Entries on locating words and elements:
* Begin *

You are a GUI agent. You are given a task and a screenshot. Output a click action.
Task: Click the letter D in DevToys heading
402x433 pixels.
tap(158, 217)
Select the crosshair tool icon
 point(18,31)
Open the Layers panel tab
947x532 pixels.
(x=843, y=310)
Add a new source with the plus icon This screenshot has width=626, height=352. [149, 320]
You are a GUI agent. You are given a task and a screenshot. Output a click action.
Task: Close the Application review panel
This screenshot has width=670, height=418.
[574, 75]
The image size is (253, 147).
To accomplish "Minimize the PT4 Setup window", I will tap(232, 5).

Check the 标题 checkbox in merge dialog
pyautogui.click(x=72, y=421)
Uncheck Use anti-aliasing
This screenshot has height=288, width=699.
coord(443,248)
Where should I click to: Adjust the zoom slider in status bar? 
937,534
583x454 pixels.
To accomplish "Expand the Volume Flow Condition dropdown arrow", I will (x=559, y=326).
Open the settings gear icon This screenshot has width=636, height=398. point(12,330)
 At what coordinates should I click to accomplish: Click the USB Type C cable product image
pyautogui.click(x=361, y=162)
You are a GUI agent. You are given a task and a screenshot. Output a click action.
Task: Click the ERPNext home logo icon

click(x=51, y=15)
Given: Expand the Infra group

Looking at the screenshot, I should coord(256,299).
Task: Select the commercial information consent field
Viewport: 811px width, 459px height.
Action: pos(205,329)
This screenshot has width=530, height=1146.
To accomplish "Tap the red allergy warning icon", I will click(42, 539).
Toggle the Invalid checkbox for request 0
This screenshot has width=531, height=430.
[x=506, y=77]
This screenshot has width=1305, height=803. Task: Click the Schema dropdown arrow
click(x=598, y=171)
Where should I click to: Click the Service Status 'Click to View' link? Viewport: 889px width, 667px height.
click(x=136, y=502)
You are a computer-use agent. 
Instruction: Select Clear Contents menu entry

* End *

Please copy every one of the items above word for word, changing nothing.

You are a GUI agent. You are given a task and a screenshot. Output a click action.
Task: Click the letter D in DevToys heading
402x433 pixels.
tap(158, 217)
Select the crosshair tool icon
 point(18,31)
Open the Layers panel tab
947x532 pixels.
(x=843, y=310)
Add a new source with the plus icon This screenshot has width=626, height=352. [149, 320]
You are a GUI agent. You are given a task and a screenshot. Output a click action.
Task: Close the Application review panel
This screenshot has width=670, height=418.
[574, 75]
The image size is (253, 147).
To accomplish "Minimize the PT4 Setup window", I will tap(232, 5).

Check the 标题 checkbox in merge dialog
pyautogui.click(x=72, y=421)
Uncheck Use anti-aliasing
This screenshot has height=288, width=699.
coord(443,248)
Where should I click to: Adjust the zoom slider in status bar? 
937,534
583x454 pixels.
To accomplish "Expand the Volume Flow Condition dropdown arrow", I will (x=559, y=326).
Open the settings gear icon This screenshot has width=636, height=398. point(12,330)
 At what coordinates should I click to accomplish: Click the USB Type C cable product image
pyautogui.click(x=361, y=162)
You are a GUI agent. You are given a task and a screenshot. Output a click action.
Task: Click the ERPNext home logo icon

click(x=51, y=15)
Given: Expand the Infra group

Looking at the screenshot, I should coord(256,299).
Task: Select the commercial information consent field
Viewport: 811px width, 459px height.
Action: pos(205,329)
This screenshot has width=530, height=1146.
To accomplish "Tap the red allergy warning icon", I will click(42, 539).
Toggle the Invalid checkbox for request 0
This screenshot has width=531, height=430.
[x=506, y=77]
This screenshot has width=1305, height=803. Task: Click the Schema dropdown arrow
click(x=598, y=171)
Where should I click to: Click the Service Status 'Click to View' link? Viewport: 889px width, 667px height.
click(x=136, y=502)
You are a computer-use agent. 
Instruction: Select Clear Contents menu entry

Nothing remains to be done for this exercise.